Full training and support will also be offered under these partnership agreements, Hawkins said, declining to say how this would be implemented by the OEMs. “Were still working through a lot of the details at the moment as to how these products will be offered to their customers. But they are embracing and endorsing what were doing and do intend to sell our products to their customers,” he said.
Novell also plans to put its entire ecosystem behind Linux and these products by offering technical support, training, education and consulting services. It will also offer support for and with its partners for Enterprise Linux Services and other future products in the suite on both Red Hat and SuSE Linux distributions.

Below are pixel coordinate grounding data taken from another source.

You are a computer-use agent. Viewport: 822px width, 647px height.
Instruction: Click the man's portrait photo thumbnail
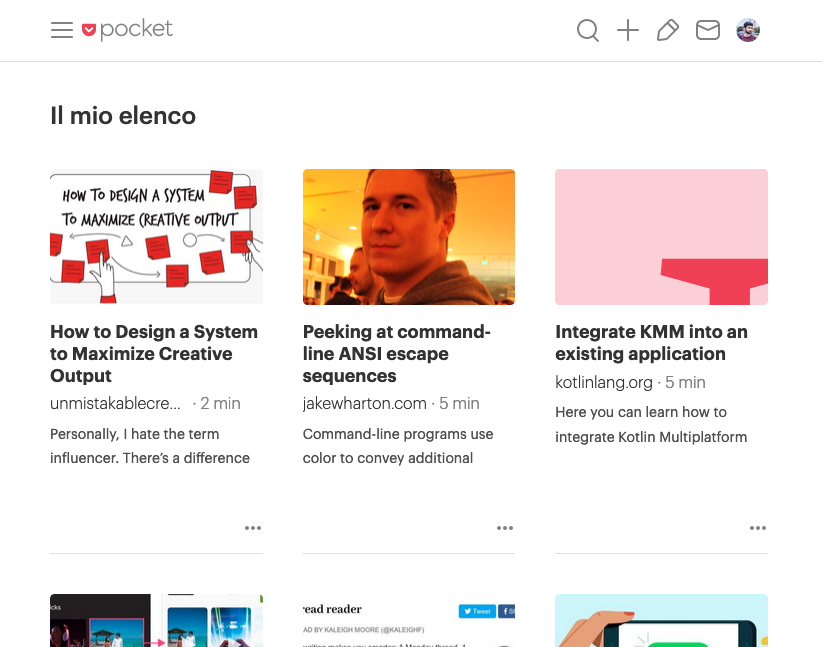[409, 237]
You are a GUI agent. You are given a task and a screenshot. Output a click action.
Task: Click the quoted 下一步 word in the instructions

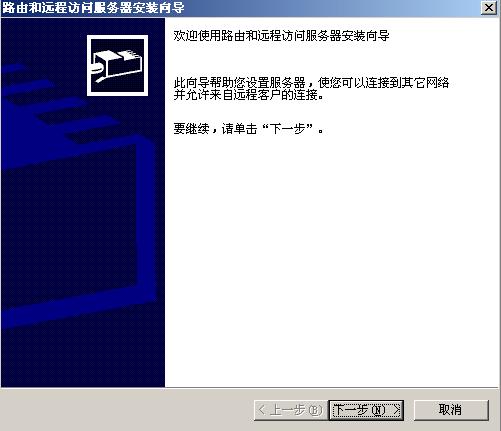pos(288,129)
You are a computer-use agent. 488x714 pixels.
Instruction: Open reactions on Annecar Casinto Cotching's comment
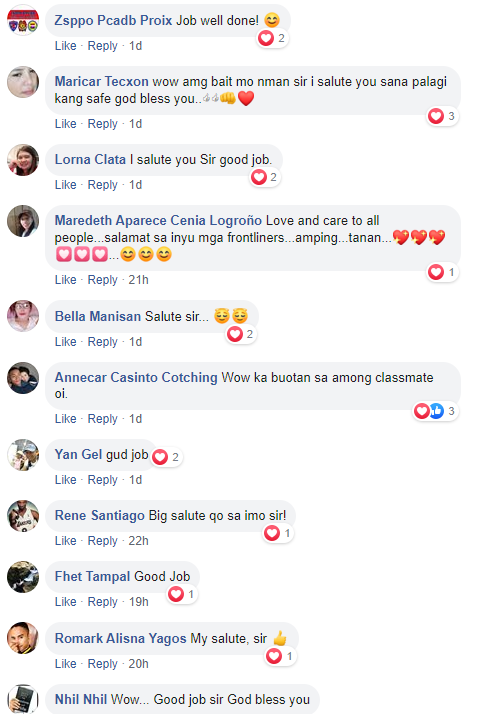tap(435, 411)
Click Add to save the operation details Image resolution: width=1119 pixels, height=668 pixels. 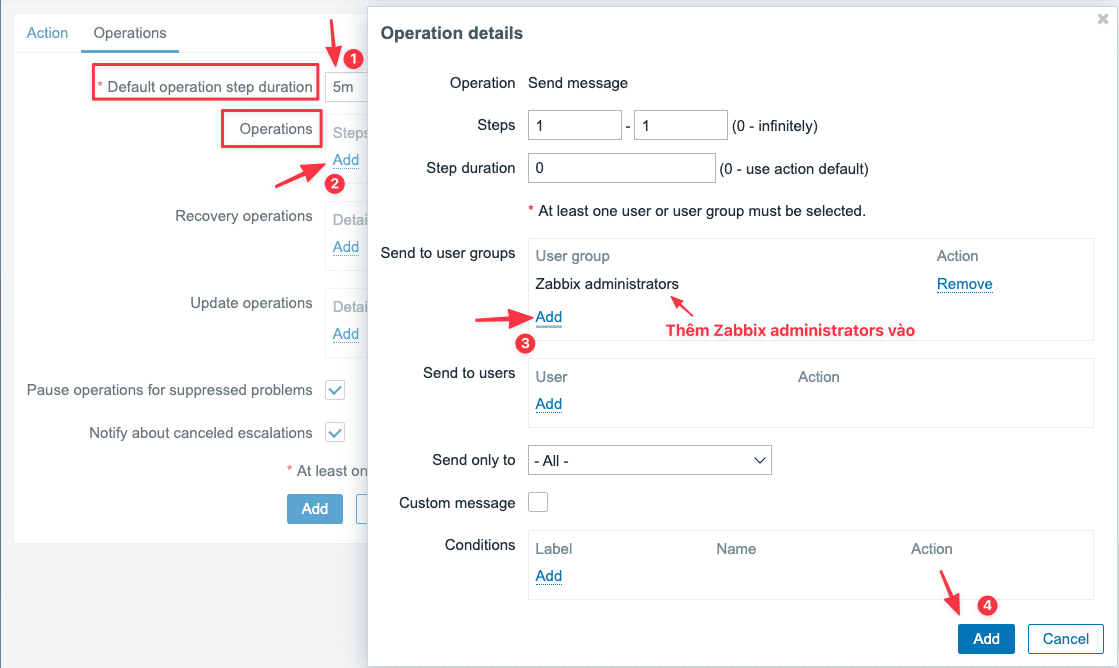[986, 638]
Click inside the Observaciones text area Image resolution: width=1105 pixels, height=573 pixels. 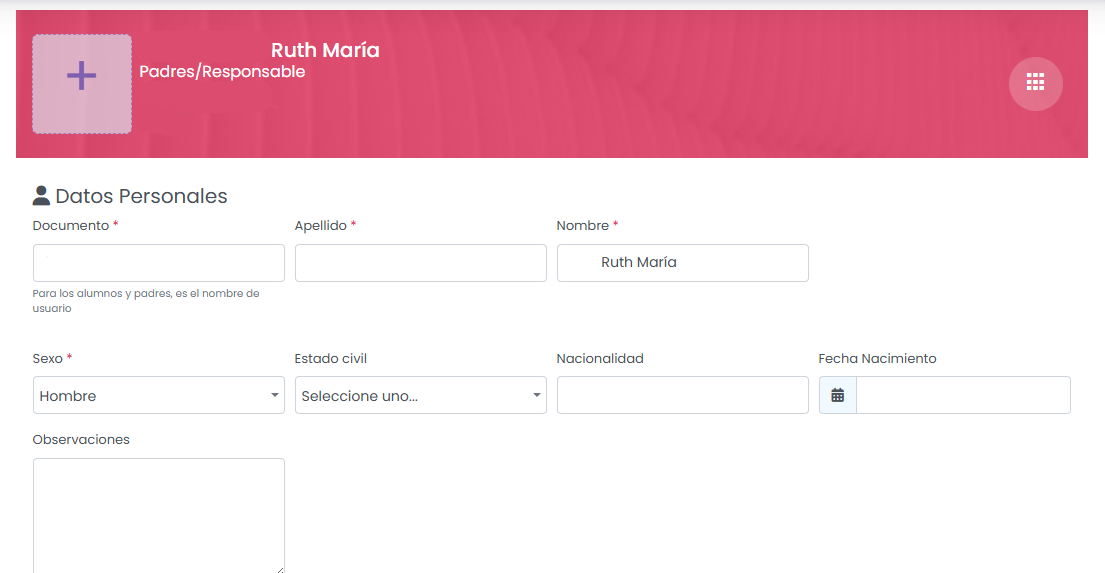pyautogui.click(x=159, y=516)
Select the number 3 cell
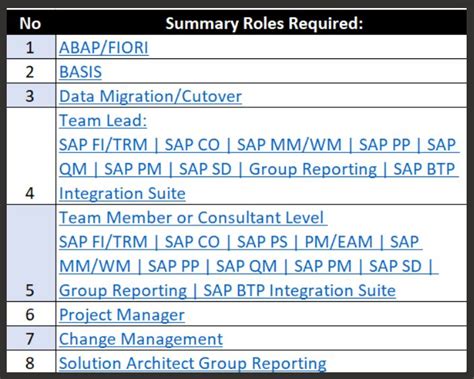474x379 pixels. tap(31, 96)
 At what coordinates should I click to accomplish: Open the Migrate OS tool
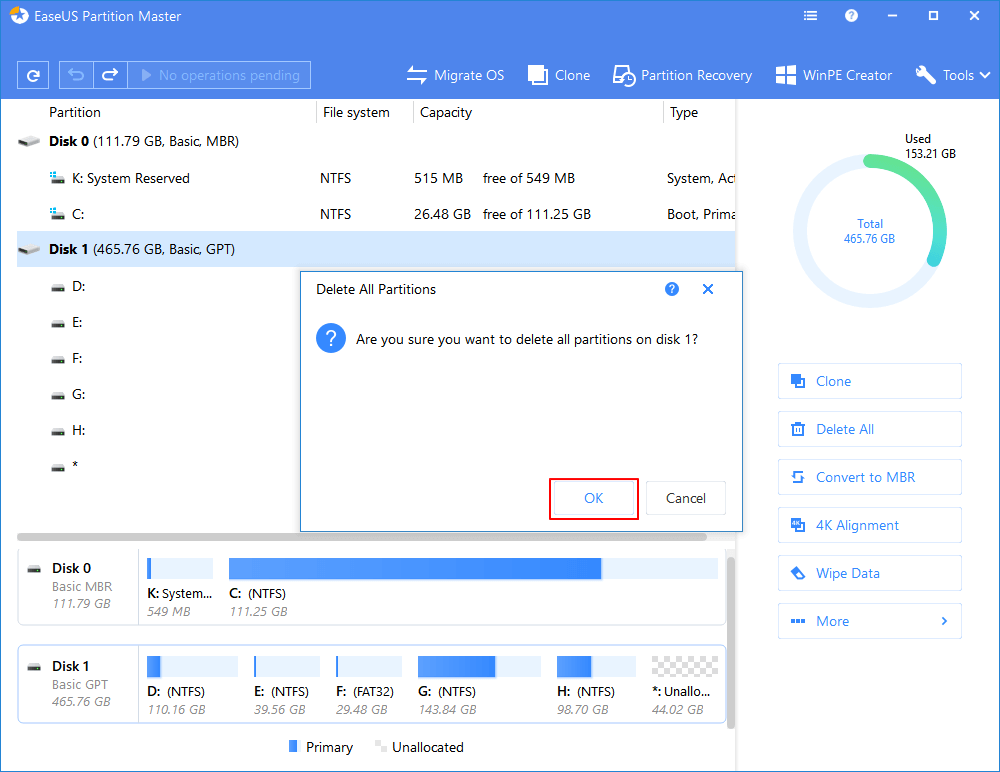click(456, 75)
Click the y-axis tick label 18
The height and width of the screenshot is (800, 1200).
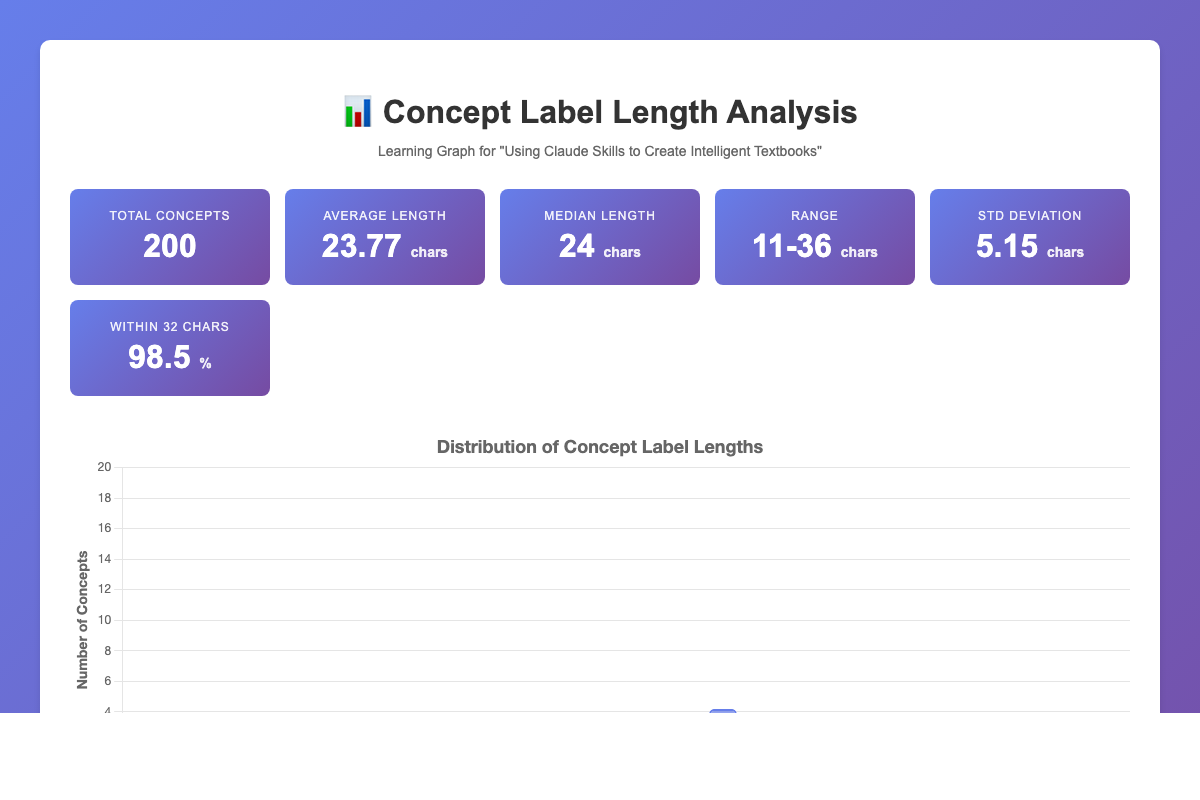pos(104,498)

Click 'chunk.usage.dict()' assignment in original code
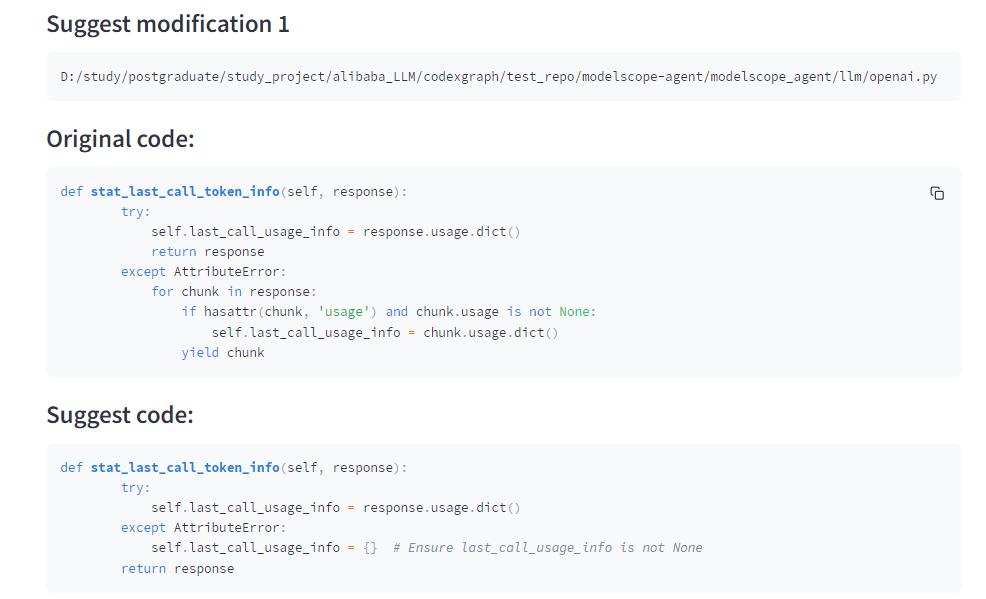(490, 332)
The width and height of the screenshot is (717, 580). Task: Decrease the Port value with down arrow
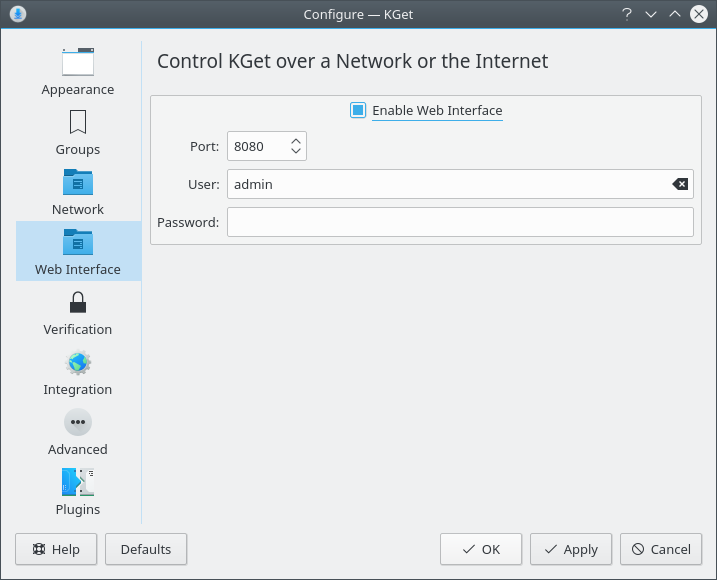click(x=296, y=151)
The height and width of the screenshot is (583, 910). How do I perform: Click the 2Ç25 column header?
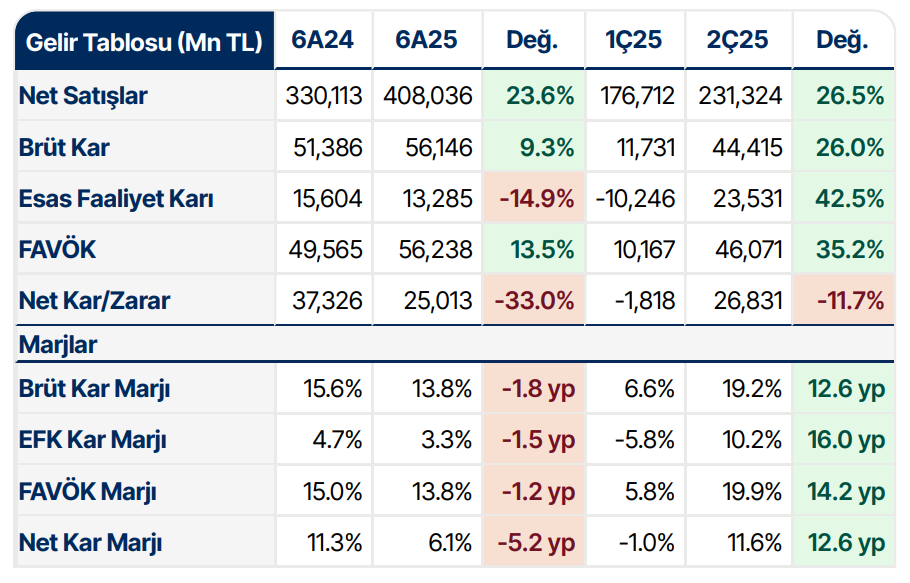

Novell CTO Alan Nugent also told eWEEK in an interview that this Linux initiative has reinvigorated its relationship with the Independent Hardware Vendors (IHV), which had soured over the past few years. “This has really jazzed things up between Novell, HP and Dell, so were on a good strategic path with them and others across our products. Pretty much across the board weve rekindled a lot of these relationships,” he said.
Novell has also concentrated for too long on selling its products at the infrastructure level rather than to the CIO and CTO at the strategy level. To address this it has been focusing its marketing efforts and retraining its sales organization to get up higher in IT shop management.
Sometimes I think we are the best kept secret in the IT industry, but we are addressing that. However, its still a work in progress,” he said.
But Hawkins stressed that this Linux momentum did not in any way detract from its support for its NetWare operating system. Netware 6.5 is due for release later this year. “We are continuing strongly with our NetWare line, and what this Linux product does is put us on parallel paths for supporting both of these operating system platforms. So, to be clear, were not dropping NetWare, were adding Linux and fully embracing it and the community,” he said.
“The Nterprise Linux Services product will include the Novell eDirectory as well as DirXML with some base connectors for Microsofts Active Directory and NT domains. We want to break down any barriers that exist in an organization in and around a directory.
“Our message is that users dont have to pick one, we want them to know that this product embraces any directory that you have and with eDirectory and DirXML we can connect to all of your systems and all of their directories and keep them up to date,” he said.
Users will also later be able to plug in other connectors to other systems down the line using DirXML. While these will not be included in the suite, it will plug into the infrastructure being put in place. The directory is also being plumbed so that authentication requests that come into traditional Linux services are redirected to eDirectory so that it could be the single source of authentication requests, Hawkins said.
On the file services front, Novell is including its iFolder technology, which will be integrated with the end user experience and the Web access methods in the suite. Novell will also bring its iPrint technology to Linux, which is enterprise ready, location based, and allows large print jobs to flow through the system.
“We are also bringing the Virtual Office Web experience to Linux as well. This is a portable infrastructure experience, and when you install Nterprise Linux Services you can immediately plumb all of your end-users to have this experience,” he said.
Hawkins acknowledged that the company hoped the product would ultimately demonstrate the superior technology solution it offered and buy additional Novell products and services. “We believe that we have a better manageability, scalability and stability story and that end users like our services better. Weve been at this a very long time,” he said.